N° 101 (Suppl.), August 2006

 

 

Migrations et déplacement à partir des pays à majorité islamique

 

 

R.P. Hans Vöcking, M.Afr.

CCEE, Bruxelles

 

1. Les immigrés musulmans en Europe[1]

Quelques millions de personnes rattachées d’une manière ou d’une autre à l’islam vivent aujourd’hui en Europe. Pour certains pays d’Europe, il s’agit là d’une réalité nouvelle. Pour les pays anciennement colonisateurs, comme l’Espagne, la France, la Grande Bretagne, les Pays-Bas et la Russie, il s’agit déjà d’une rencontre de longue date. Les pays comme la Bulgarie, la Hongrie et les Balkans connaissent la présence de l’islam depuis leur occupation par l’empire ottoman.

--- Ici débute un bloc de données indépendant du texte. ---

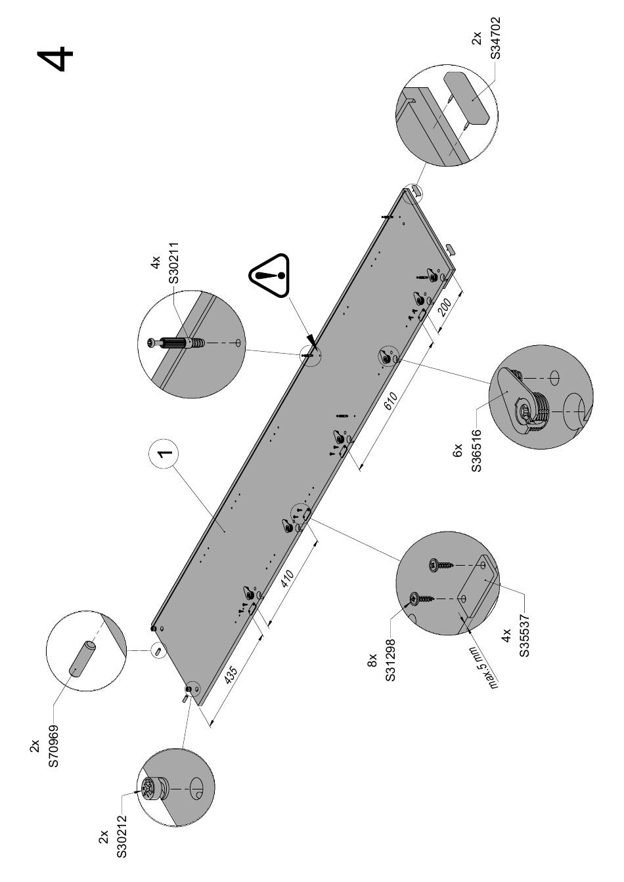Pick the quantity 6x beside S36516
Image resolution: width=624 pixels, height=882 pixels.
click(x=458, y=453)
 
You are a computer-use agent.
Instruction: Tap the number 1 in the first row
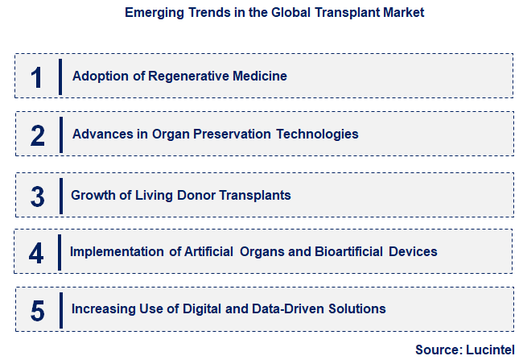click(36, 77)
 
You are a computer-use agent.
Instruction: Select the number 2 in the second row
click(37, 134)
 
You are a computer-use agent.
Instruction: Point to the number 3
click(37, 195)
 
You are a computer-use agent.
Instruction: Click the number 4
click(36, 252)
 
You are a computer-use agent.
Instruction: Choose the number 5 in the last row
click(37, 309)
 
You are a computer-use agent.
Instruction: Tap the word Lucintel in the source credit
click(492, 350)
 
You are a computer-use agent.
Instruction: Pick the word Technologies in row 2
click(317, 134)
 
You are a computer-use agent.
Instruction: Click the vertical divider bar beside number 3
click(60, 195)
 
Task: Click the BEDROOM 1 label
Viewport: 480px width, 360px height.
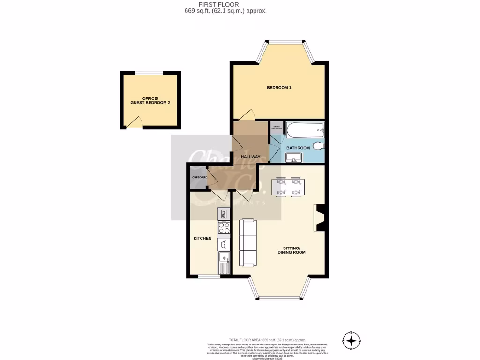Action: tap(279, 88)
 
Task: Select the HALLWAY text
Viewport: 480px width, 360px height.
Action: tap(250, 157)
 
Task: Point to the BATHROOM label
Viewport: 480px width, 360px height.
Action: tap(298, 148)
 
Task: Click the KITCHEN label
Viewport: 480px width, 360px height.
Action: tap(202, 238)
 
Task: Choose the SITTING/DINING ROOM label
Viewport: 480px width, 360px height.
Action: tap(294, 250)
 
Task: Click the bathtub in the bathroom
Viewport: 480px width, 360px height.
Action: tap(304, 129)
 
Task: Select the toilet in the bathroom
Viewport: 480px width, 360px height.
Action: tap(318, 146)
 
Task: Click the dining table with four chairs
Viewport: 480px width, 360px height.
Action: tap(288, 186)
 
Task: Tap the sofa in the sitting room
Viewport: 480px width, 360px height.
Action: tap(248, 242)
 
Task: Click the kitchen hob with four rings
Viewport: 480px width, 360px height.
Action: tap(224, 228)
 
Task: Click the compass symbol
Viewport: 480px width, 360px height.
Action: tap(351, 339)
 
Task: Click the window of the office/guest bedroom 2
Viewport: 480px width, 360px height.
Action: tap(150, 73)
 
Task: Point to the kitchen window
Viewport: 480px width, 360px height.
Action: tap(209, 277)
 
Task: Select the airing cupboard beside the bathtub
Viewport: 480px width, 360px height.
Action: tap(276, 127)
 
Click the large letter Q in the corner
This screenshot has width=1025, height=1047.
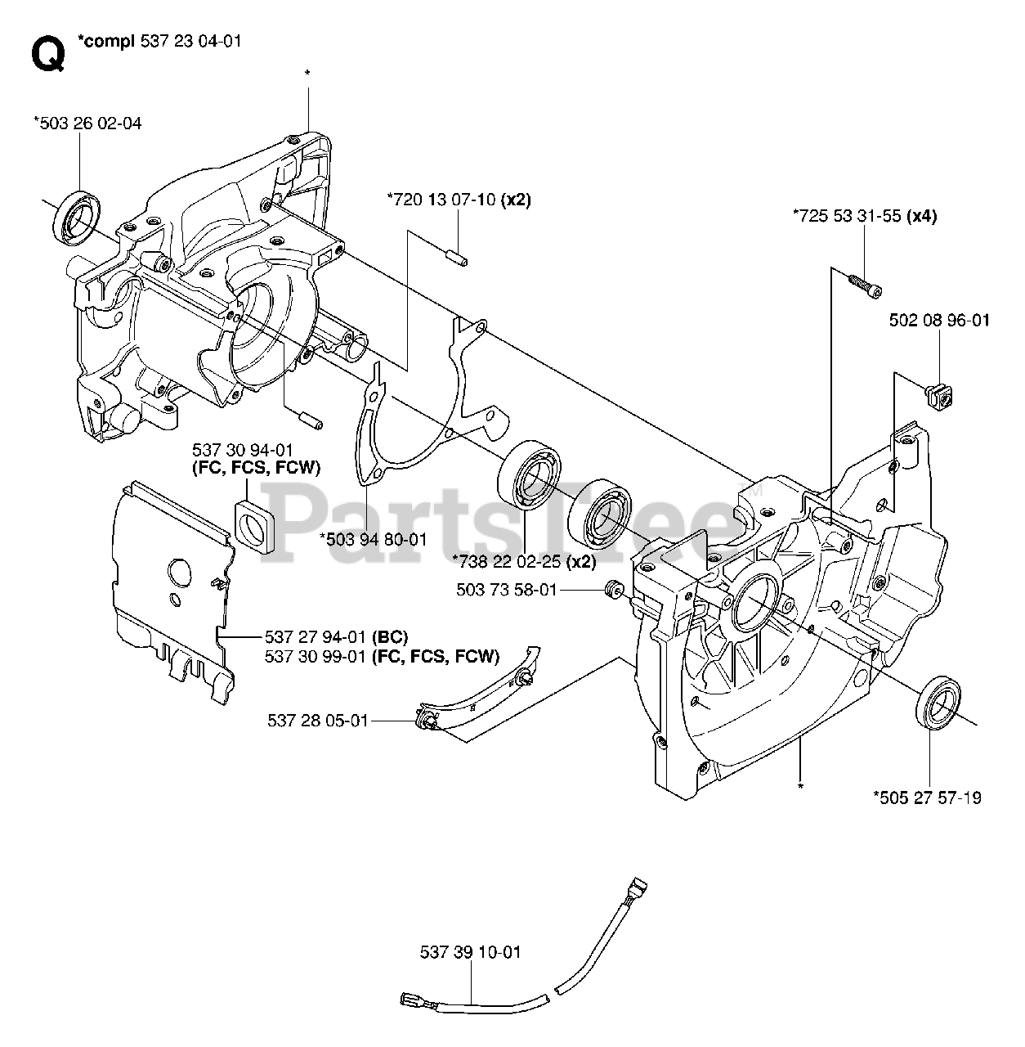(48, 54)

Les mouvements migratoires des travailleurs immigrés suivent, aujourd’hui en Europe, les évolutions de l'économie et de la politique dans beaucoup de pays. Depuis 1945, il y a eu plusieurs vagues migratoires. Ce sont celle de la reconstruction immédiatement après la 2ème guerre mondiale, celle du boom économique dans les années soixante, celle des années septante, celle de l’après-crise économique provoquée par l’augmentation du prix de pétrole en 1973 et celle qui, depuis le milieu des années quatre-vingts, prend plutôt la forme de l’asile politique et de la clandestinité.

Sans ce flux migratoire, l’islam serait resté un fait marginal, alors que, maintenant, c’est un fait populaire, politique et social en cours d’implantation profonde dans l’espace européen. La société en Europe est véritablement devenue une société multi-religieuse où cela n’a été ni prévu ni voulu. 

2. Les problèmes de statistique

Combien de musulmans vivent, aujourd’hui, en Europe ? Il est impossible de répondre à cette question pour différents motifs. D’abord, l’islam est pluriel au point de vue théologique et juridique. Ensuite, l’adhésion à l’islam peut être culturelle, politique, sociale ou religieuse. Si on prend uniquement l’appartenance religieuse, il est impossible de donner un chiffre du mombre de musulmans exact parce qu’il manque un rite d’adhésion à l’islam ou à une communauté musulmane étant donné que l’islam ne connaît aucune structure d’organisation. Aucune instance islamique en Europe ne se charge d’enregistrer ses adhérents. 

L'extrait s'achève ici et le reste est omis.